So I might say that love is in the eye of the beholder, or conversely, that it's NOT in the eye of the one who refuses to see. Those who set up their paradigms so that they can never come to know truth, those who tell and/or accept lies or refuse to publish or learn truth, damn themselves to never being able to access love. While I don't agree with all the lyrics, nor the overall political view, of the song "Where's the love y'all?" it's true in it's connection. But what would then be more important than trying to achieve the best knowledge one could have of love?

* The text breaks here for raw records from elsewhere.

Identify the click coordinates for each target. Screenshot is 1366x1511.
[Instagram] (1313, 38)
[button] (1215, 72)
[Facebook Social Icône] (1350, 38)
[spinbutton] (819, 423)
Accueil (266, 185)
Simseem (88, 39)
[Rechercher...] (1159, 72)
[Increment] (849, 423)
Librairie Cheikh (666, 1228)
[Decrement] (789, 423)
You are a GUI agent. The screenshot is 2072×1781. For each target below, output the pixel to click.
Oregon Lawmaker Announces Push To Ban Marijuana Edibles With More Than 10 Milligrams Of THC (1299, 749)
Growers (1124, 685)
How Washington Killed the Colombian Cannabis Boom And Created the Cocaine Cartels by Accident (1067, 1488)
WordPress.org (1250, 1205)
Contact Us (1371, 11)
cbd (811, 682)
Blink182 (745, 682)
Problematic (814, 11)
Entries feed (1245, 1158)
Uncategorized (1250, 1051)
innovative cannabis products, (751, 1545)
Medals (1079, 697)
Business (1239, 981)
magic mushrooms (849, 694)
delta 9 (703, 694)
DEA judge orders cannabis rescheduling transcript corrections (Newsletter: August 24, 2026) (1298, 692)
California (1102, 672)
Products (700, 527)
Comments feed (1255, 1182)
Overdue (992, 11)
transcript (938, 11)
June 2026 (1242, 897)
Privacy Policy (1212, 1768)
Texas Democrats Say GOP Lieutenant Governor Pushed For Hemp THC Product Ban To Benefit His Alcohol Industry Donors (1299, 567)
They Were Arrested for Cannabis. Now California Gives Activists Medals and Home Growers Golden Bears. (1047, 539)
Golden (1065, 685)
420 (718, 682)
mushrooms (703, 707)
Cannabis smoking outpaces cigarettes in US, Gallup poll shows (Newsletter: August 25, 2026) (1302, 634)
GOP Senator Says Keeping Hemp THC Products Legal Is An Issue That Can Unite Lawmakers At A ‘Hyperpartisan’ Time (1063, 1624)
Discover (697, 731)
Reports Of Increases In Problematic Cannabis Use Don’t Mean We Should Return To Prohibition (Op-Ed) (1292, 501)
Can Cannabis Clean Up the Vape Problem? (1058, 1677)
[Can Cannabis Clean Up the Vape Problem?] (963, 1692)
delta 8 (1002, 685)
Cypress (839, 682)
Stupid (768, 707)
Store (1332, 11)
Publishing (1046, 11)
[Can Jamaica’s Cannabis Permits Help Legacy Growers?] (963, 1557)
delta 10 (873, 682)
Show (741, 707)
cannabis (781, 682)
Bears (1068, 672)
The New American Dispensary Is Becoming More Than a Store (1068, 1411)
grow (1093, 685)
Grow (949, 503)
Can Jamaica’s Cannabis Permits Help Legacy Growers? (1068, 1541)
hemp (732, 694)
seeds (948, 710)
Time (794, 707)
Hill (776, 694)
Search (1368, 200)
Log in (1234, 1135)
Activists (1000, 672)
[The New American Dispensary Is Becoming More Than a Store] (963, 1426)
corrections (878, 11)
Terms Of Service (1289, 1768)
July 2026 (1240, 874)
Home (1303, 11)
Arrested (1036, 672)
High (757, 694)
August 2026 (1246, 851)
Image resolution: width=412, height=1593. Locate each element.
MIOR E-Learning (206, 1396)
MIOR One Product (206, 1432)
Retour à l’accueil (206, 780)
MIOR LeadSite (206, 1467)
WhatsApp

I'm not pretending that I'm even close to having a comprehensive definition. I agree that we need to come closer to a divine view of others--

7 But the LORD said unto Samuel, Look not on his countenance, or on the height of his stature; because I have refused him: for the LORD seeth not as man seeth; for man looketh on the outward appearance, but the Lord looketh on the heart.

So it may come down to the 'heart'. I think that the heart, when good, can accent even physical aspects in a person.

For example there are some women that, at initial view, my hormonal, biological, indicators will make the general rash judgment based on the 'outward appearance'. Yet as time goes on it seems that the substance, or lack thereof, in a person’s heart (as long as the perceiver doesn't allow their biology to totally overcome all reason and logic and sense of truth) seems to even be manifested in their physical appearance. Some of the most normal, ordinary in physical features-even deficient in such, people I've met have been able to seemingly actually enhance, at least my, perception of them physically. I know that this is probably partly due to simple subjective perception, and it's limitations. But I can't help but think that there are, in people that are good at heart SOMETHING that becomes at least partially apparent in the physical persona to those that are perceptive. Likewise with those who are vile at heart. They may be striking people, may have incredible personalities, but I think they cannot avoid some degree of actual physical, outward, appearance of beauty when their hearts are not right. So often the only way in which they can overcome this seems to be by intentionally blinding those who view them. They take purposeful actions to try and compensate, through means of some type of deception, to fool the perceptive abilities of those that they wish to overcome so that their deficiencies, both internal and external, can be hid.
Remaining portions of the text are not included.